Farouk El-Baz Boston University, United States
To help people improve their lives, it is essential to contribute to the research processes and practices.
Many examples exist demonstrating how the sharing of scientific data has improved people’s lives and living standards. For example, these include better health and food safety data, but such improvements are not yet widely available in the developing world.
American and European researchers, and very recently researchers in the Middle East, have undertaken initiatives to promote data sharing with the developing world, for example, the sharing of remotely sensed environmental data. Also, there are similar examples from the United Nations organizations, such as the World Health Organization (WHO) and the World Meteorological Organization (WMO). These certainly have been very good developments, but they are insufficient.
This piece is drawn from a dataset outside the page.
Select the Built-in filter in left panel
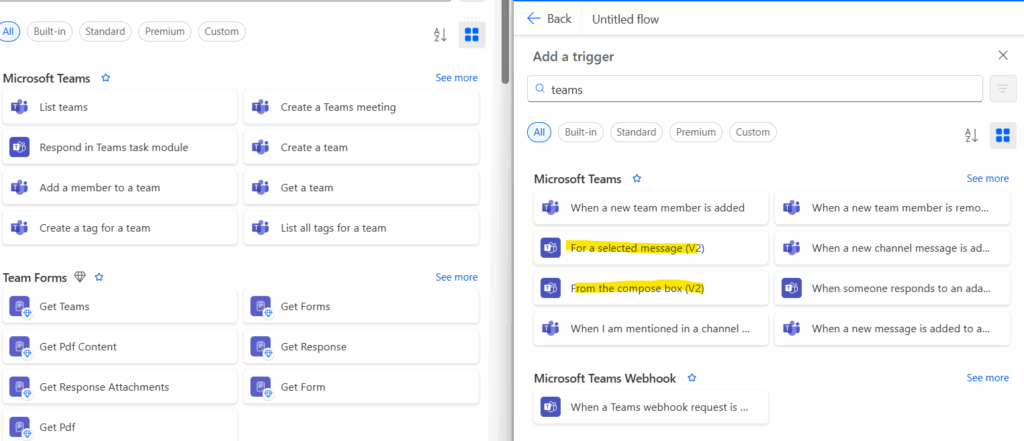click(48, 31)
I will give some examples from my country of origin, Egypt. In 1990 the Egyptian minister of agriculture asked, “We have heard about satellite images that can measure the area of land used for a specific purpose. Is this true?” He continued: “I have asked three agencies in Egypt a simple question: How much land in Egypt is under agriculture? When I received the results, however, these varied from 7.2 million acres to 5.5 million acres. How am I going to plan if I do not know whether it is 5.5 million or 7.2 million acres?” So, my team superimposed the satellite images of the same area in 1972 and in 1990, and showed the minister the amount of land that was used for agriculture on both dates. We also discovered something that was even more important: how much of that land has been transferred into urban areas in the 18 years since 1972 (i.e., the encroachment of urban areas over agriculture), which is even more dangerous. The Ministry of Agriculture began using that data. They trained their own people, and my team worked with them on proper procedures.
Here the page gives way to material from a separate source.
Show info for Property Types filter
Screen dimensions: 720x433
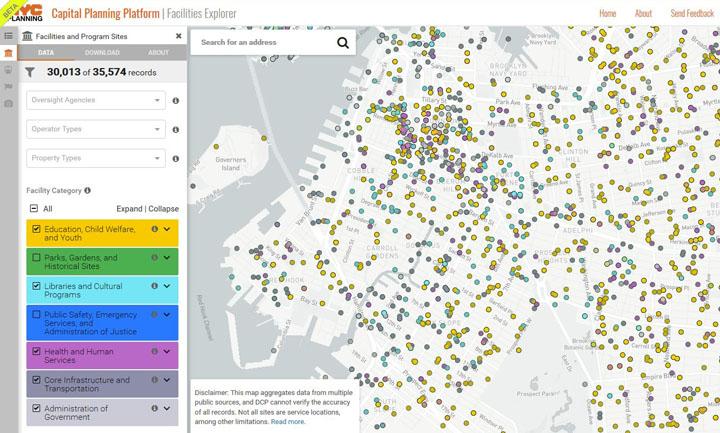[x=176, y=158]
Then in 2009, this group of Egyptian researchers who knew how to use the data raised a warning to the Egyptian government. They said that in the past 20 years, the average loss of fertile land to urban growth in Egypt equaled 30,000 acres per year, which is obviously a very large number. If this were to continue unabated, then the agricultural land in Egypt would disappear in 183 years. The government then took very dedicated steps to change this situation. The researchers were able to raise the warning because of data and knowledge sharing. The images they used in this analysis were from the series of Landsat satellites that were started by the U.S. National Aeronautics and Space Administration (NASA) in 1972, and those satellites continue to produce images with even better resolutions to this day.
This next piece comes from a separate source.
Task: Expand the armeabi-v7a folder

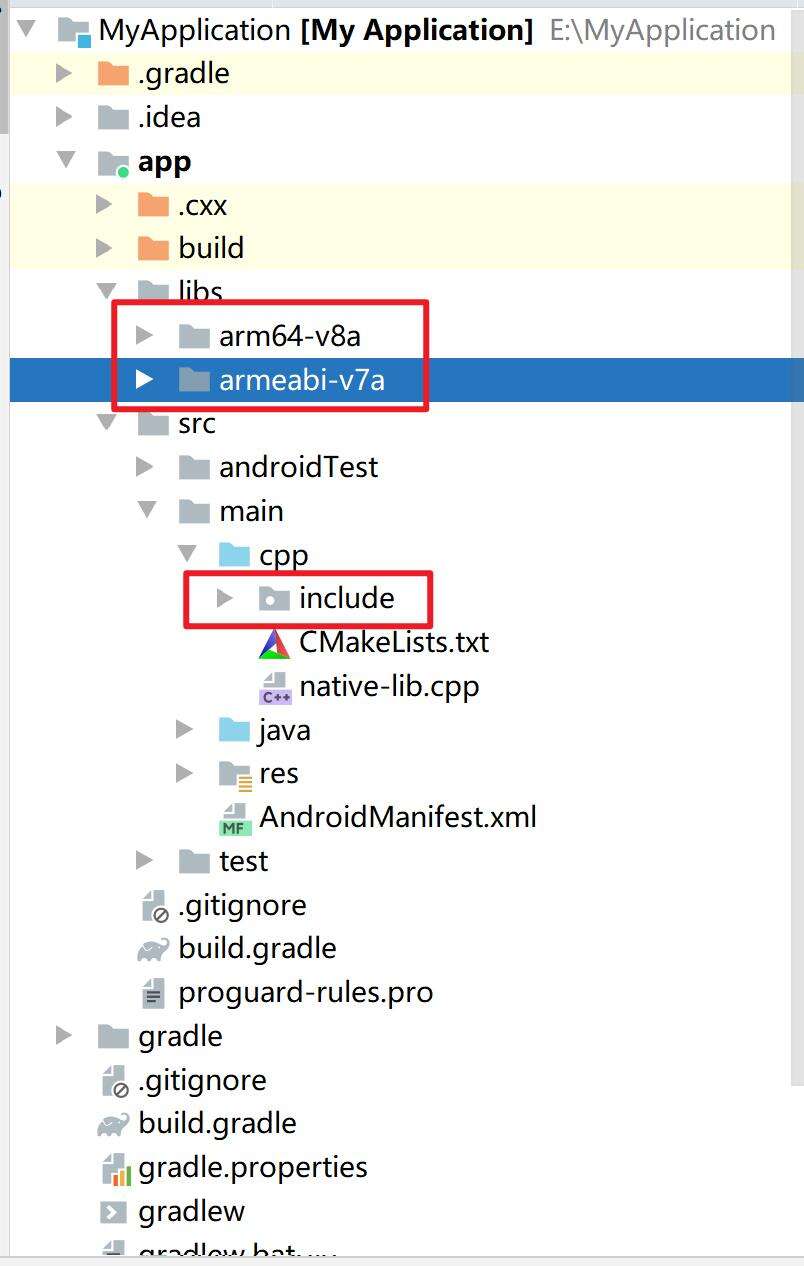Action: tap(144, 379)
There is another critical point here, however: the data were shared freely and the Egyptian researchers were able to continue this work by themselves. This benefit was due to the fact that the scientific community worked with NASA (and more recently, the U.S. Geological Survey) for years. In 2008, NASA agreed that this satellite image data would be freely available, and from the time the use of the Landsat data has increased a hundred-fold.1
The barriers to sharing of data are many and, in my experience, can be stronger in developing countries. One barrier is a national attitude of protectionism. Many researchers in less-developed countries will say, “We have worked on this data. This is information about us. Why would we make it available to people everywhere?” A second barrier is the cost. Those same researchers would say, “We spent a lot of money on research and development on this system. After spending all of this money, why should we share it with others?” A third barrier is national security. There are many types of data behind a secure door,
1 For a presentation about the Landsat data use, see Chapter 17 by Curtis Woodcock.